The sarcoglycan complex in Schwann cells and its role in myelin stability.

Sarcoglycans are originally identified in muscle for their involvement in limb-girdle muscular dystrophies. They form a multi-meric complex (alpha-, beta-, gamma-, delta-sarcoglycan) that associates with dystrophin, dystroglycan and other proteins to constitute the larger dystrophin-glycoprotein complex at the muscle membrane. Three sarcoglycan subunits (epsilon-, beta-, delta-sarcoglycan) were previously identified in Schwann cells and shown to associate with dystroglycan and a Schwann cell-specific dystrophin isoform (Dp116) at the outermost Schwann cell membrane. Currently, little is known about the exact composition and function of the sarcoglycan complex in the peripheral nervous system. In this study, we showed that the Schwann cell sarcoglycan complex consists of epsilon-, beta-, delta-sarcoglycan and the newly identified zeta-sarcoglycan subunit.
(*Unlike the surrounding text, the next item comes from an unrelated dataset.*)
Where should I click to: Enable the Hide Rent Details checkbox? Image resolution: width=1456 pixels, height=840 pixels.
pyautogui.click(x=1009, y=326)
The expression of sarcoglycans precedes the onset of myelination and is induced by neurons. In sarcoglycan-deficient BIO14.6 hamsters, loss of the Schwann cell sarcoglycan complex reduces the steady state levels of alpha-dystroglycan and Dp116. Ultrastructural analysis of sciatic nerves from the mutant animals revealed altered myelin sheaths and disorganized Schmidt-Lanterman incisures indicative of myelin instability. The disruption in myelin structure increased in severity with age. Nerve conduction studies also showed subtle electrophysiological abnormalities in the BIO14.6 hamsters consistent with reduced myelin stability. Together, these findings suggest an important role of sarcoglycans in the stability of peripheral nerve myelin.